===== Entries provided
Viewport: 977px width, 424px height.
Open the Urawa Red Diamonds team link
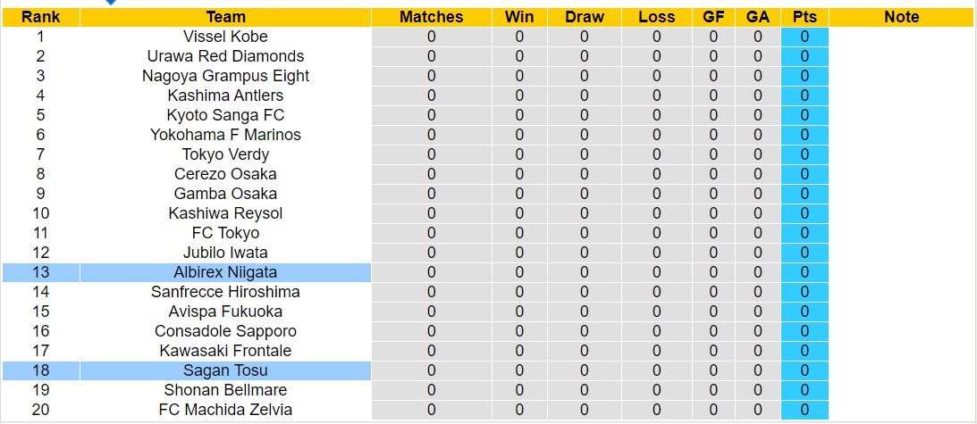pyautogui.click(x=225, y=56)
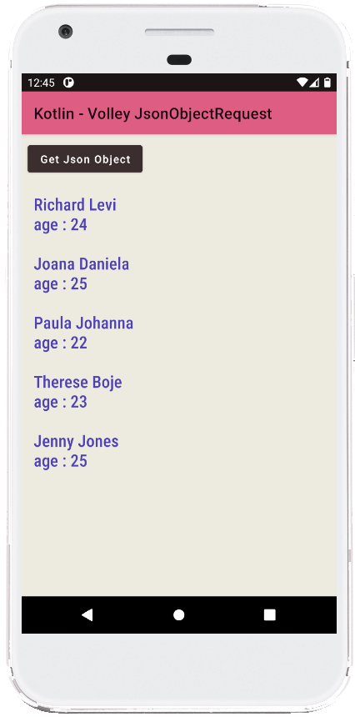Tap the Android back navigation triangle
This screenshot has width=355, height=717.
[87, 615]
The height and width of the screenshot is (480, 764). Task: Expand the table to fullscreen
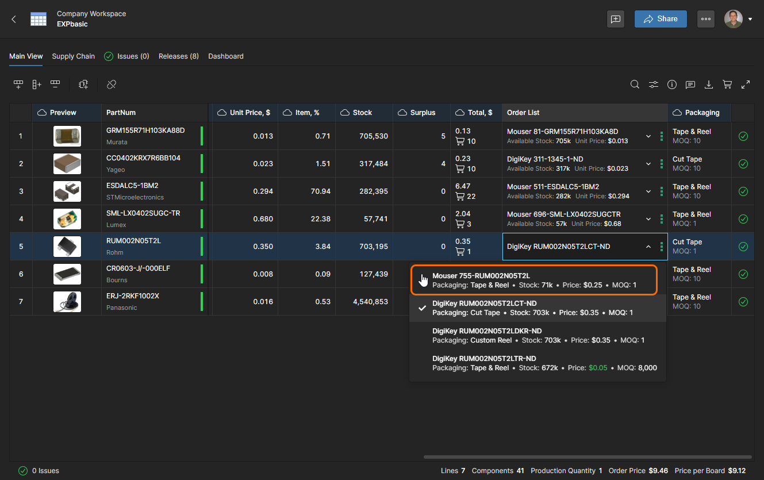746,85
==========
§ **What you are asked to do**:
Return every record above verbatim, line for line, but omit the pictures.

§ **Solution below**:
Viewport: 977px width, 424px height.
Open the Urawa Red Diamonds team link
pyautogui.click(x=225, y=56)
Tap the Android back navigation triangle
This screenshot has width=355, height=717.
[87, 615]
The height and width of the screenshot is (480, 764). Task: Expand the table to fullscreen
746,85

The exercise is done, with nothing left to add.